Stainless steel appliances-
I know these are all the rage however, should they be a deal breaker in a home? No. Not by a long shot. Appliances in general need replacing after about 10 years of regular use and in some cases earlier. Why so many people are so obsessed with stainless steel is beyond me, well no, it's because of television. Design television is telling the consumer “this is what you want,” or “this is what you must have.” I can't help but think this will be the next Avocado elephant in your kitchen one day. I could be wrong, but as I mentioned before, anything you see in every home over and over again, becomes a trend, and a trend is a dating mechanism. I am going on a limb and saying that what I think will be the next trend in appliances will be color matching. You already see it with washing machines and dryers. They come in blues, reds and stainless steel as well. Don't be surprised if you don't see it transition to refrigerators and stoves eventually too. So what happens then? You will be stuck with stainless steel, and you're behind design times. Play it smart, focus on your new appliances energy efficiency, and overall quality and less about the finish. If you are doing a remodel look into integrating it with the existing or new cabinetry. Why should appliances take center stage anyway? Its like the television in the living room. Its meant to be used, but not supposed to be the show stopper. Men have a hard time believing this I know. Great quality, higher end, efficiency should be your main concern with appliances, and secondly it needs to work with the design of the kitchen you are after. Stainless isn't always a perfect fit. In a kitchen that is designed to be French country, integrated or white would suffice. Like I said, it will need updating after ten years anyway. It is a little more prudent to match your appliance brands than to worry about the exterior being stainless. However, here again matching brands is not a must for an object that needs replacing in 10 years.

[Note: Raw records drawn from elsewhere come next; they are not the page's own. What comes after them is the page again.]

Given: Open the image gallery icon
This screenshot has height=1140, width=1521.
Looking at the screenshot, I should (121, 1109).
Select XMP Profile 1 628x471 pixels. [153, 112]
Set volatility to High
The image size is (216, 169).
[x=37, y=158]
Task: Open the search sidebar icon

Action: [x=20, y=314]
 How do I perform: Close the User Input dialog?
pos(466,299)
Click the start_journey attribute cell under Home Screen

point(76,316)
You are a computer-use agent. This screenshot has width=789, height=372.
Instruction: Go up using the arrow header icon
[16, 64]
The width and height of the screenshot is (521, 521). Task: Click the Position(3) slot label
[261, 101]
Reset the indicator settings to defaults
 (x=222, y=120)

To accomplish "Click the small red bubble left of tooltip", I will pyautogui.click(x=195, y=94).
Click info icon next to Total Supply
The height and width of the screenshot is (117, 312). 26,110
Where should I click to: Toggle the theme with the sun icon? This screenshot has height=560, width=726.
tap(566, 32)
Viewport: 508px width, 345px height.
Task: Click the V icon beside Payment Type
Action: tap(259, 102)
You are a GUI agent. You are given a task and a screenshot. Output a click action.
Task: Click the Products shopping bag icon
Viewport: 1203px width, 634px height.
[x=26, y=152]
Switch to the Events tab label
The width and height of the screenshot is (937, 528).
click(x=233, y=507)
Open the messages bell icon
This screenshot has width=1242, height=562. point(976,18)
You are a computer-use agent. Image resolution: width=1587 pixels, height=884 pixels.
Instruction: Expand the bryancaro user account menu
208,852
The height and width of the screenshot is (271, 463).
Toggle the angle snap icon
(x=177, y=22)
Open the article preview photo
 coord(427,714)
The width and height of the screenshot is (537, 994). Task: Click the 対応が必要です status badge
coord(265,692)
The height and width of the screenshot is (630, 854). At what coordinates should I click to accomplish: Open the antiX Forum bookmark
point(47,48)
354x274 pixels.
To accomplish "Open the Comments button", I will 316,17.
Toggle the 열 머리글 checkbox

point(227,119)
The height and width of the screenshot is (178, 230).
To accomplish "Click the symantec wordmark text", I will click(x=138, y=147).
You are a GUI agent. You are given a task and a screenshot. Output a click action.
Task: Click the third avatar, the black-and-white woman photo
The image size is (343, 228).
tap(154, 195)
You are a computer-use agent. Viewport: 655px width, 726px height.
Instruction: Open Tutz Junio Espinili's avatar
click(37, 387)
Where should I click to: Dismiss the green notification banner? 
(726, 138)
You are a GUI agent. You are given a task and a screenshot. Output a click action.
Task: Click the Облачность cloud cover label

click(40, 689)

Travertine, oh Travertine, is there any other name? I have seen this used and used and used and it is lovely! However, it is not the only flooring option out there. Research the flooring choices out there, and see which may work for the design in the room. Slate may be aesthetically more attractive in some kitchens. Hardwood may work better in others. The bottom line is make your own well researched choice and base it on your true opinion. You've got to love it, or leave it. Flooring is too expensive to not feel right about. As with all remodels and renovations and updates, remember that it needs to be balanced with not only what you love, but also what is happening around you. If everyone else has laminate, you can of course upgrade, but you may not see an instant boost in your investment. This is why I say, with flooring, or any other large expense, either love it or leave it in the store. If you aren't sure or are on a budget, research options that are more budget friendly that can give you the look for less. Don't worry Monica Pederson won't pounce on your on more Bang for your Buck and criticize your less expensive choice. The great thing about going with something budget friendly is it is easier to let go of or change in the future. That is playing it smart, in my book anyway.